Re: ducks (also referenced in the giraffe thread), a majority of the numerous mallard hybrids are either less fertile than the parent species or behaviorally maladjusted in ways that reduce reproductive success - since few crosses after the F1 are found in many of these examples - and many more distant ones (like eider crosses) are almost surely sterile. These cannot all be classified together as a species unit even to me. I think because the ability to interbreed is the ancestry condition in any lineage, an
inability to do so is a more viable marker for whether two species are distinct anyway. But mallards do have viable multigenerational hybrid populations with some other species like both pacific and american black ducks. This is less well defined in my view.

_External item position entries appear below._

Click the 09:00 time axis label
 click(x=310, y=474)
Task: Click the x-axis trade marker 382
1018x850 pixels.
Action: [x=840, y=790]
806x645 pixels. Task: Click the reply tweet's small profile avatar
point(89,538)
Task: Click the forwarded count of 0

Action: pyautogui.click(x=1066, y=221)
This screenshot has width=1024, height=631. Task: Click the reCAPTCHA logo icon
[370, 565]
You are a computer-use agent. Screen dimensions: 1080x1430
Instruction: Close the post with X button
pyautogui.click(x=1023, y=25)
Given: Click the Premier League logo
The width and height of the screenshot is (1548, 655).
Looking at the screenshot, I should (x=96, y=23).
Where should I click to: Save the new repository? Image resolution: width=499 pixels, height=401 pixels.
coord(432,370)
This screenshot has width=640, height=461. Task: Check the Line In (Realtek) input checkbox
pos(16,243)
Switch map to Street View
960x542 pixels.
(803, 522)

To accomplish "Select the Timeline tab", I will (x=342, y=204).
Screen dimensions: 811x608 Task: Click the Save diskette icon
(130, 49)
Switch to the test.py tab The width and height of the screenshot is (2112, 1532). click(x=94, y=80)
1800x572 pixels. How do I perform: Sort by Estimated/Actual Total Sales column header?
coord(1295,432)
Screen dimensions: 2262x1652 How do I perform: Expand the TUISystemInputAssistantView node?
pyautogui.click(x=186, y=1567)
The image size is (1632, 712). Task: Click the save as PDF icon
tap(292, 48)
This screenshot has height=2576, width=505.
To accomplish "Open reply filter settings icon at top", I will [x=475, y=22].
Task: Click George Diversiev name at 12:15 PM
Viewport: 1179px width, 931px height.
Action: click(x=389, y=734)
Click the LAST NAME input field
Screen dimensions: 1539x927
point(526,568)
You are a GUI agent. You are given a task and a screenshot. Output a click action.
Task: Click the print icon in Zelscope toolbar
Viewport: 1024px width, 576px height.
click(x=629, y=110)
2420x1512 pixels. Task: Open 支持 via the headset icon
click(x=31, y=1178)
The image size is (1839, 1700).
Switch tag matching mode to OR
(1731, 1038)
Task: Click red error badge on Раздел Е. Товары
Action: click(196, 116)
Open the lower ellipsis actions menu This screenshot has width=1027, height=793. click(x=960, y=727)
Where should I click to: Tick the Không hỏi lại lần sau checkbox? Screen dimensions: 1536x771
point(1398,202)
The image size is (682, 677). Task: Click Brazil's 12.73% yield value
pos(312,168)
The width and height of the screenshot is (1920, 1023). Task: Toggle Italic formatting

Even if they may not truly be the same "species", fertile hybrids that can breed with parent lineages or with one another like the mallard or the ruddy x white-headed duck are not really rare, and must surely have occurred with some frequency over evolutionary history. They can have a real, viable position in the tree of life, but one which is difficult for us to categorize. I would still lean toward these species not being
truly distinct as different units, because they seem to cross very freely and the hybrids are highly fecund, but only if there is no loss of fertility in the hybrid descendants over time, and not if they can only serve to move genes back into one parent species or the other. The ruddy and white-headed duck are not each other's closest genetic relatives, suggesting (but not confirming) the same level of intermixing is possible between them and other
Oxyura (but maybe other species have lost the ancestry condition of being cross-fertile. Any like that would more concretely be distinct!
)
For another example, long-term loss in fertility without an outcross to one parent or another in grey wolf x coyote crosses are the main reason I agree they are not simply extreme clinal variations of one species (though they are still quite close, and hybrids viably introduce genes from one species into the other often in
Canis.) Without backcrossing, wolf x coyote crosses seem to lose some fertility in subsequent generations, or this was the conclusion of an old study I was aware of (but using inbred stock and domestic dogs in place of wild wolves, may not accurately represent the situation to modern scrutiny.)